━━ Selection ━━

Shan said that many Chinese cities are heading in the wrong direction by massively demolishing architectural gems even as urbanization is causing development problems in urban and rural areas alike.

Official figures underscore Shan's assertion. The most recent data issued by the Ministry of Housing and Urban-Rural Development indicates that China has built 2 billion square meters of new houses every year -- consuming 40 percent of the world's building materials.

"The protection of cultural heritage in China has entered the most difficult, grave and critical period," Shan warned.

No official statistics exist as to the number of potential cultural heritage sites destroyed in demolition across the country.

But an official surnamed Peng with the SACH said the number of immovable relics, such as buildings and gardens, have been decreasing sharply since the 1980s, when an extensive urbanization campaign began nationwide.

In Beijing, for instance, 4.43 million meters of old courtyards have been demolished since 1990, covering some 40 percent of Beijing's old downtown area.

Even Nanluoguxiang, a once flourishing commercial street during the Yuan Dynasty (1206-1368), has not escaped the fate of urban erosion.

The statistics paint a stark picture. In the 1950s, Beijing was home to 7,000 hutongs. But by the 1980s, their numbers had shrunk to 3,900, and they have been vanishing at annual rate of 600 ever since, according to a report by the China Architecture News.

In a similar vein, the Dali municipal government of southwest China's Yunnan province destroyed a segment of a 1,300-year-old city wall to make place for a new expressway this May.

━━━

• Given task 1:
Can you echo the passage on heritage demolition from "Shan said that" up to and including "across the country."?

━━ Data supplied ━━

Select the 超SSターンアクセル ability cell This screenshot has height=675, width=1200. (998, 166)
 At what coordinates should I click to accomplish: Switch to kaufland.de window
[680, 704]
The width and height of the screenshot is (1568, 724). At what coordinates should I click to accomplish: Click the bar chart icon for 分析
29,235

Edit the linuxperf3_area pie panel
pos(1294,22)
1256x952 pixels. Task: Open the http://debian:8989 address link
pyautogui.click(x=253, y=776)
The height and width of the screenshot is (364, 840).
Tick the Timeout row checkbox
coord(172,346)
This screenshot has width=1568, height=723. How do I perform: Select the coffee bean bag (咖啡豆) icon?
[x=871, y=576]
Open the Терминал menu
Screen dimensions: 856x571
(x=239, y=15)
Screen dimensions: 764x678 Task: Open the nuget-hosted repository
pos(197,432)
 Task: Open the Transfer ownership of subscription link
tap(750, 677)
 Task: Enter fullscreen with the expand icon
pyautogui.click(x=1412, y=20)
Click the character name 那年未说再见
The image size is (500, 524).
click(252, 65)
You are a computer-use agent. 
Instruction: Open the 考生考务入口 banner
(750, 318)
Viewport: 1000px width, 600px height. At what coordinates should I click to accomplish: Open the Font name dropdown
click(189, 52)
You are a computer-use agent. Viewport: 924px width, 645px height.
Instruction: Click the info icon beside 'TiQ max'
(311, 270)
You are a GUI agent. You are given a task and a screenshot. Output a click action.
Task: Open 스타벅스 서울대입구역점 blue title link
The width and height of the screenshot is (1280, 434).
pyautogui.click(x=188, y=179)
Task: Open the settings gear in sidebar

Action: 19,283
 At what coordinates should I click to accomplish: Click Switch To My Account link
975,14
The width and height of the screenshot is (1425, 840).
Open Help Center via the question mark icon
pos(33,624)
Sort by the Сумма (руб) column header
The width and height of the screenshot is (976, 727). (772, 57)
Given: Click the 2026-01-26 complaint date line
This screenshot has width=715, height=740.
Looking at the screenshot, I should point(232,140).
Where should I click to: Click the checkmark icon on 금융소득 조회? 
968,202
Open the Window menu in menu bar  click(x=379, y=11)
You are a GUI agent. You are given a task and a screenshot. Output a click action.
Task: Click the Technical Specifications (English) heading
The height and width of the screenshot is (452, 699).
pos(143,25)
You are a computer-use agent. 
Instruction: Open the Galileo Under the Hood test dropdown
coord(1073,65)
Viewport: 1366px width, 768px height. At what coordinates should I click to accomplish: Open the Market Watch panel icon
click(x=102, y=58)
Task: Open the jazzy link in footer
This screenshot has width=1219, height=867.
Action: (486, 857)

━━━

• Given task 2:
Could you duplicate the rows above, from their first line up to and including the line with "click(189, 52)", and nothing beyond that?

• Worked solution 1:
Shan said that many Chinese cities are heading in the wrong direction by massively demolishing architectural gems even as urbanization is causing development problems in urban and rural areas alike.

Official figures underscore Shan's assertion. The most recent data issued by the Ministry of Housing and Urban-Rural Development indicates that China has built 2 billion square meters of new houses every year -- consuming 40 percent of the world's building materials.

"The protection of cultural heritage in China has entered the most difficult, grave and critical period," Shan warned.

No official statistics exist as to the number of potential cultural heritage sites destroyed in demolition across the country.

• Worked solution 2:
Select the 超SSターンアクセル ability cell This screenshot has height=675, width=1200. (998, 166)
 At what coordinates should I click to accomplish: Switch to kaufland.de window
[680, 704]
The width and height of the screenshot is (1568, 724). At what coordinates should I click to accomplish: Click the bar chart icon for 分析
29,235

Edit the linuxperf3_area pie panel
pos(1294,22)
1256x952 pixels. Task: Open the http://debian:8989 address link
pyautogui.click(x=253, y=776)
The height and width of the screenshot is (364, 840).
Tick the Timeout row checkbox
coord(172,346)
This screenshot has width=1568, height=723. How do I perform: Select the coffee bean bag (咖啡豆) icon?
[x=871, y=576]
Open the Терминал menu
Screen dimensions: 856x571
(x=239, y=15)
Screen dimensions: 764x678 Task: Open the nuget-hosted repository
pos(197,432)
 Task: Open the Transfer ownership of subscription link
tap(750, 677)
 Task: Enter fullscreen with the expand icon
pyautogui.click(x=1412, y=20)
Click the character name 那年未说再见
The image size is (500, 524).
click(252, 65)
You are a computer-use agent. 
Instruction: Open the 考生考务入口 banner
(750, 318)
Viewport: 1000px width, 600px height. At what coordinates should I click to accomplish: Open the Font name dropdown
click(189, 52)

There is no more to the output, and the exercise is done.